The Finance Bill for 2008 will include debate over a governmental proposal for all French tax residents to receive double the credit and ceilings to 40% of the loan amount for the first year.  For the first year, credit would increase to 1500 pounds for a single, disabled person; 3000 pounds for a couple; 100 pounds increase per dependent and 50 pounds increase per child who lives in alternate parental households.  The bill would backdate credit to instances where the “acte authentique” was signed before May 6, 2007.

Those who are French tax residents or have other French sourced income, but who live in countries that have not signed a tax treaty with France are obligated to file tax returns and pay French personal income tax at three times the annual rental value of their properties.  If an individual’s French income exceeds this amount, he must pay French income tax on all of his French income.

One cost effective way for those who own French property to offset high taxes is to rent their properties as furnished rentals (LMP), so that the loss generated by interest payments on loans offsets their income.

French tax residents pay a progressive rate of 5.5% to 40% on their net income. Non French residents are subject to the same progressive rate; however, their rates are a minimum 20% of their net income.

Wealth Tax for French tax residents. If, as of January 1, 2007, a French tax resident’s property was valued at more than 760,000 pounds, a wealth tax form must be filed with the tax center, and taxes will range from .55% to 1.8%. The wealth tax base takes into account market value of all worldwide assets, as well as all of the individual’s debts.

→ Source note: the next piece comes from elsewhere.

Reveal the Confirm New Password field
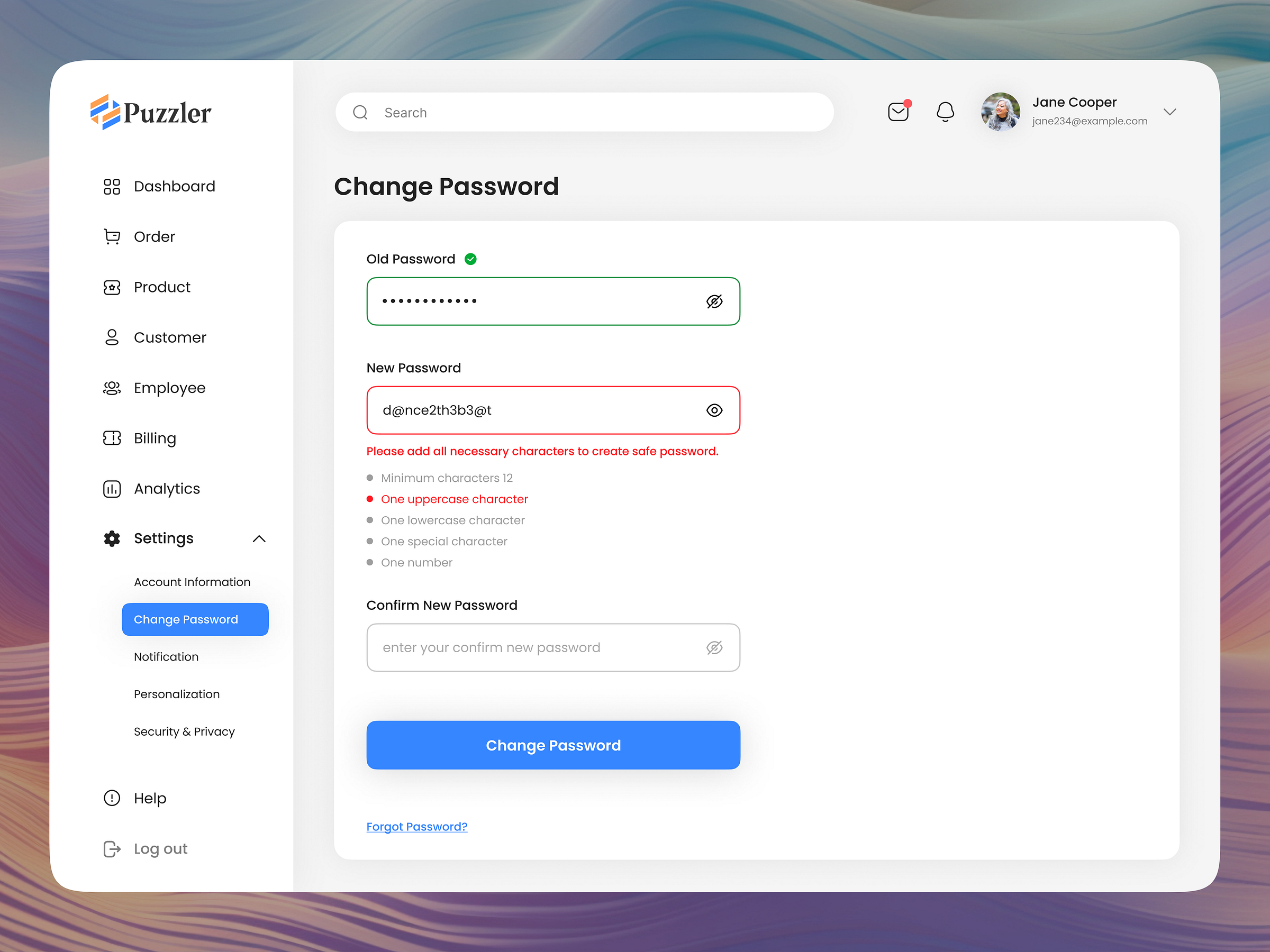Screen dimensions: 1270x952 [x=715, y=647]
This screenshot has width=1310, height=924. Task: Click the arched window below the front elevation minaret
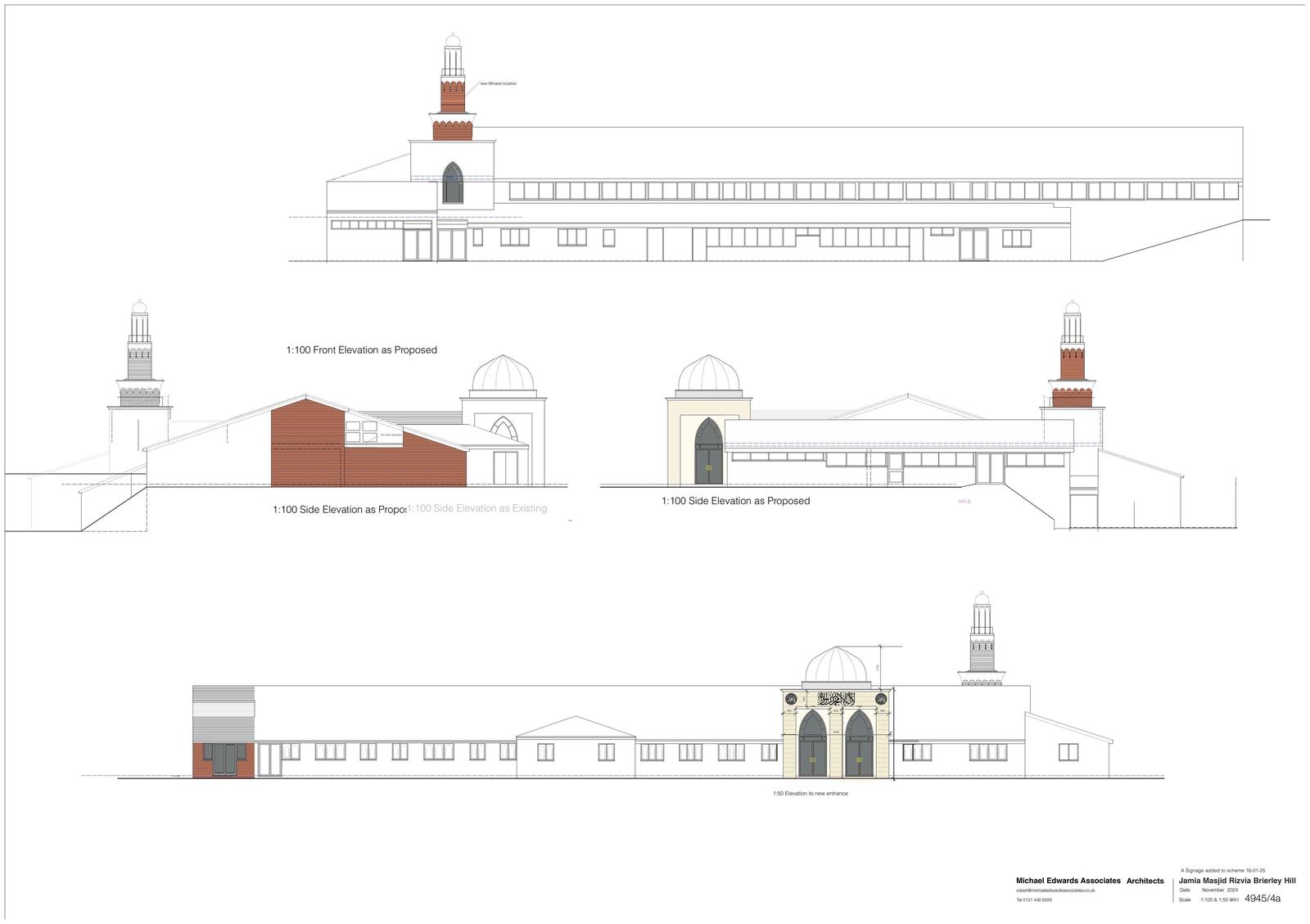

For non-French tax residents, the wealth tax base takes into account the market value of an individual’s French assets only and deducts only debts related to French assets from the calculation of the individual’s net wealth.

Upon the demise of a an owner with taxable property in France and depending upon their biological link to the deceased, surviving heirs can benefit substantially from certain allowances. These allowances are subject to an inheritance tax.  A surviving spouse and children receive a general allowance of 50,000 pounds. An additional 76,000 pounds is applied to the surviving spouse’s taxable portion, and an additional 50,000 pounds is applied to a surviving child’s taxable portion. Heirs pay inheritance tax that ranges between 5% -40%, depending upon the net value of each portion.  When the net value of the transfer exceeds 1,700,000 pounds, the higher fee or 40% fee is applied.